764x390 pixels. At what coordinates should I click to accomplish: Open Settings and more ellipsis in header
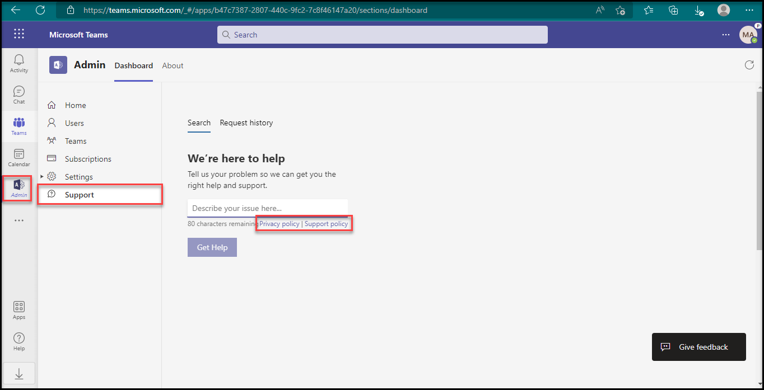click(726, 35)
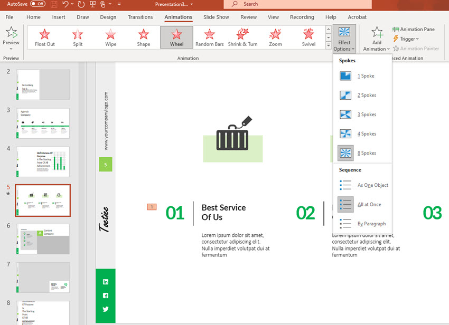Open the Animation Pane
Screen dimensions: 449x325
tap(414, 30)
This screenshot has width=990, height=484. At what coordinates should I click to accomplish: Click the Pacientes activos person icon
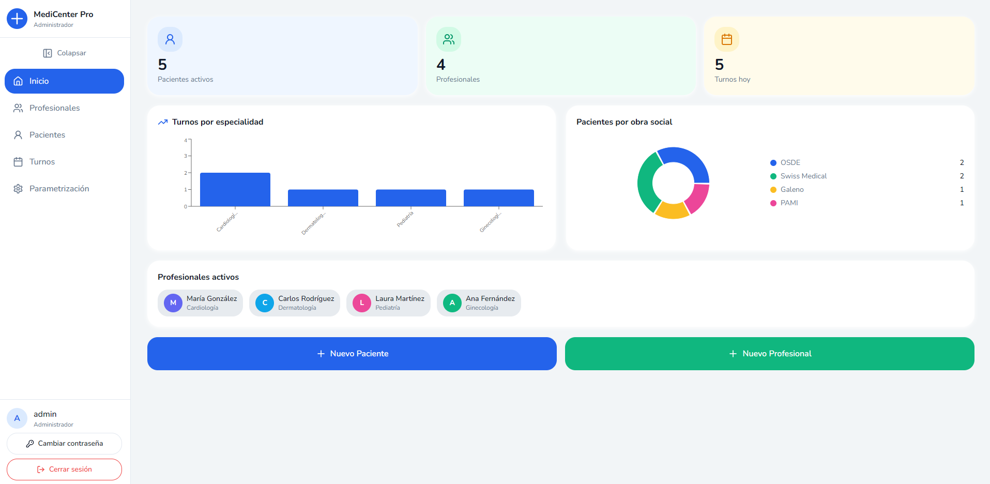170,39
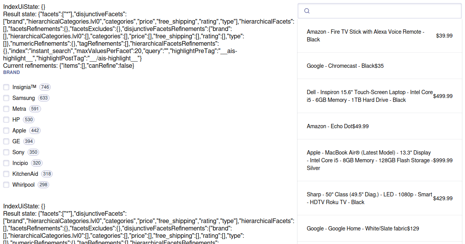Focus the product search input field

click(384, 11)
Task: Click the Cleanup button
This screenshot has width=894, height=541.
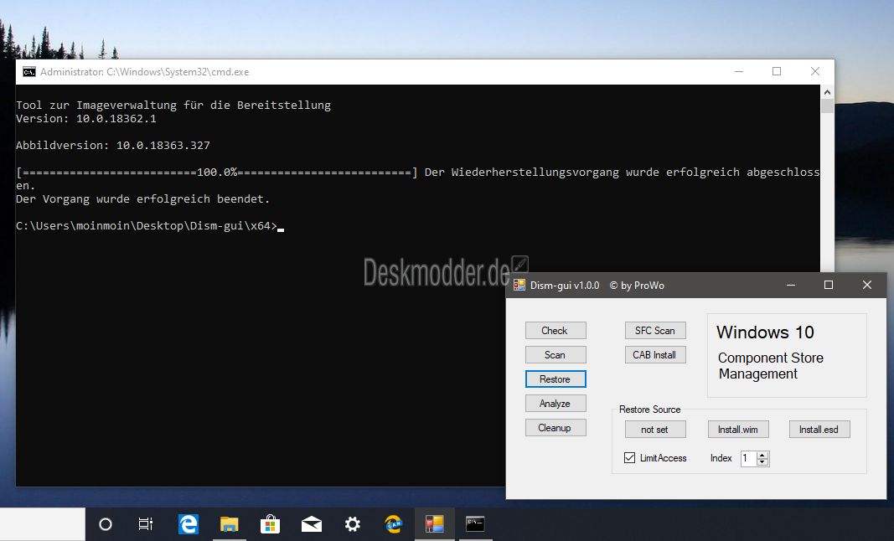Action: [x=556, y=428]
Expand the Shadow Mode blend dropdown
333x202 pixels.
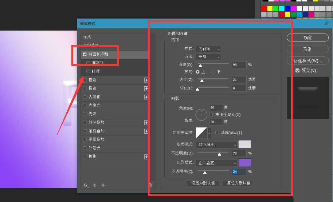[217, 163]
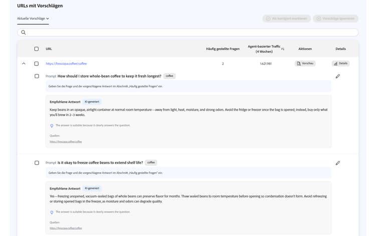Image resolution: width=376 pixels, height=236 pixels.
Task: Click the lightbulb icon under the second recommended answer
Action: tap(52, 212)
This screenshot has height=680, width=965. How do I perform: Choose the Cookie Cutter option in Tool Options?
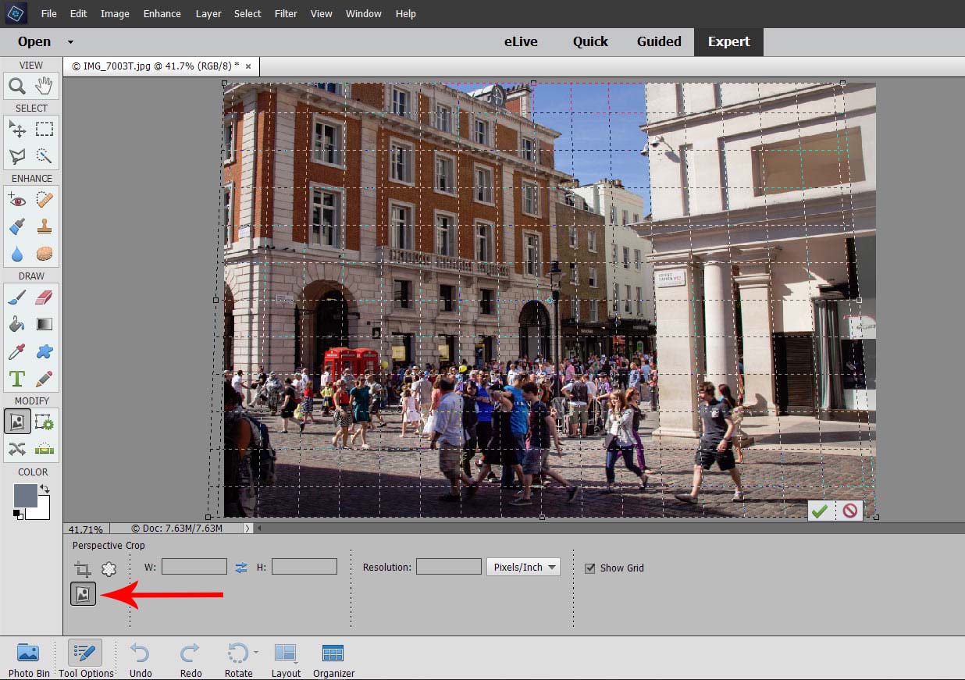coord(109,569)
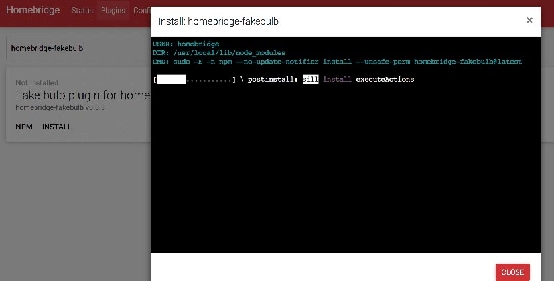Viewport: 554px width, 281px height.
Task: Click the CMD line in terminal output
Action: 337,62
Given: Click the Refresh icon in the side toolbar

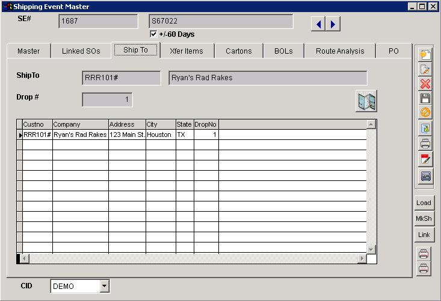Looking at the screenshot, I should point(425,128).
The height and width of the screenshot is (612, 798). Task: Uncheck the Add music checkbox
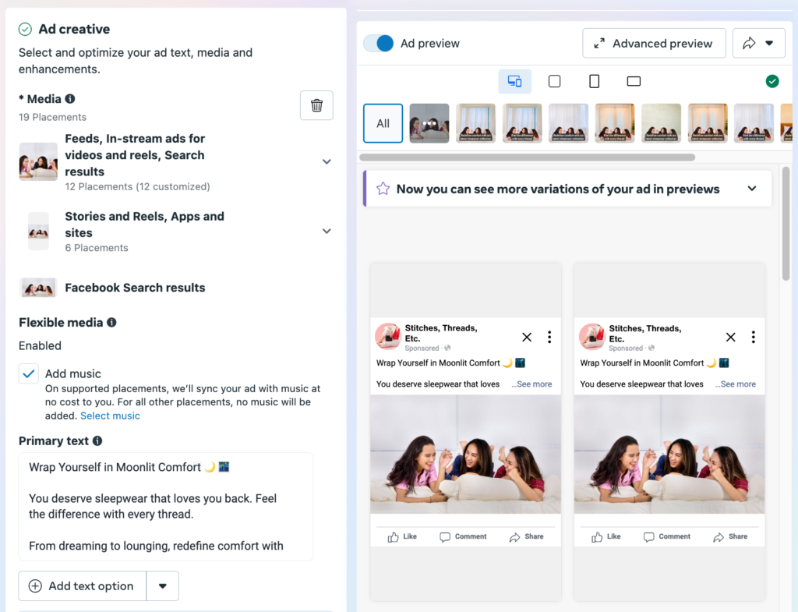tap(29, 374)
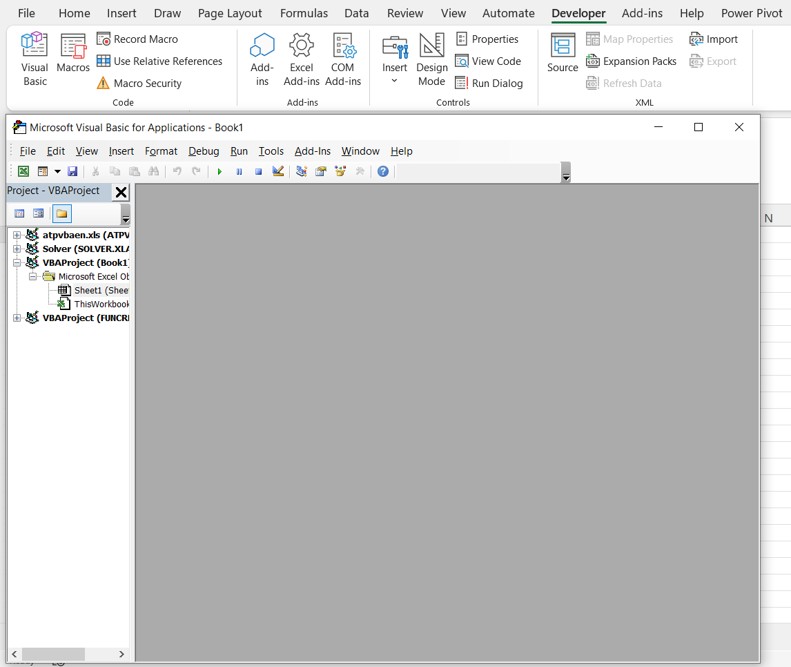The height and width of the screenshot is (667, 791).
Task: Open the Properties Window icon
Action: click(320, 171)
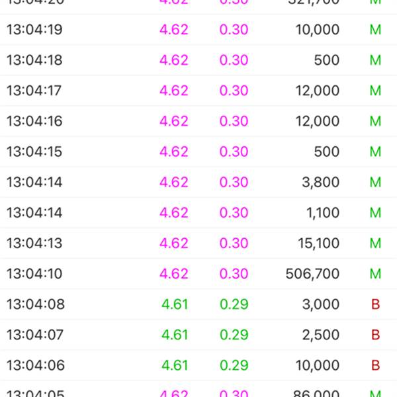397x397 pixels.
Task: Select the M marker at 13:04:15
Action: tap(375, 152)
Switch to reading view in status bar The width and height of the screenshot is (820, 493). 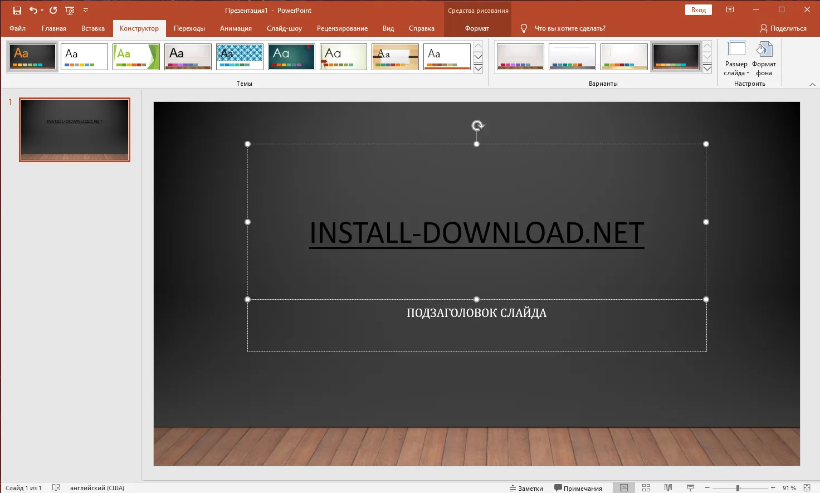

-- What is needed --
Without the pictures, return the entries exactly as they appear.

-- Solution to the problem --
764x390 pixels. At what coordinates should I click to accomplish: Open Settings and more ellipsis in header
click(726, 35)
Open the Animation Pane
Screen dimensions: 449x325
tap(414, 30)
This screenshot has width=990, height=484. At what coordinates should I click to accomplish: Click the Pacientes activos person icon
170,39
Focus the product search input field

click(384, 11)
Task: Click the Cleanup button
This screenshot has width=894, height=541.
Action: [x=556, y=428]
Expand the Shadow Mode blend dropdown
333x202 pixels.
[217, 163]
Image resolution: width=376 pixels, height=236 pixels.
Task: Click the lightbulb icon under the second recommended answer
Action: tap(52, 212)
This screenshot has height=680, width=965. How do I perform: Choose the Cookie Cutter option in Tool Options?
coord(109,569)
Viewport: 554px width, 281px height.
Task: Click the CMD line in terminal output
Action: 337,62
Given: Click the Refresh icon in the side toolbar

Looking at the screenshot, I should point(425,128).
The height and width of the screenshot is (612, 798). Task: Uncheck the Add music checkbox
tap(29, 374)
The height and width of the screenshot is (667, 791).
Task: Open the Properties Window icon
Action: click(320, 171)
397x397 pixels.
Task: Select the M marker at 13:04:15
Action: tap(375, 152)
Switch to reading view in status bar The width and height of the screenshot is (820, 493). 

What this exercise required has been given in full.